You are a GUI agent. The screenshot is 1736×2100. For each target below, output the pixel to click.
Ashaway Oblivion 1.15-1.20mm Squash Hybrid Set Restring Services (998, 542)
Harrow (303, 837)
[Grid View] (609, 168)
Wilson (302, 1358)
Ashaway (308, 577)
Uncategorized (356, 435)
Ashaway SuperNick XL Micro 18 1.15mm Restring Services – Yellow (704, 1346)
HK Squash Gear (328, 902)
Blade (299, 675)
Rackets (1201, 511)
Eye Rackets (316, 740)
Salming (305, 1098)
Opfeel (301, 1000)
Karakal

• • • • •

## Exercise:
The entries above are to be retyped exactly.

## Task response:
You are a GUI agent. The screenshot is 1736×2100. For each target below, output the pixel to click.
Ashaway Oblivion 1.15-1.20mm Squash Hybrid Set Restring Services (998, 542)
Harrow (303, 837)
[Grid View] (609, 168)
Wilson (302, 1358)
Ashaway (308, 577)
Uncategorized (356, 435)
Ashaway SuperNick XL Micro 18 1.15mm Restring Services – Yellow (704, 1346)
HK Squash Gear (328, 902)
Blade (299, 675)
Rackets (1201, 511)
Eye Rackets (316, 740)
Salming (305, 1098)
Opfeel (301, 1000)
Karakal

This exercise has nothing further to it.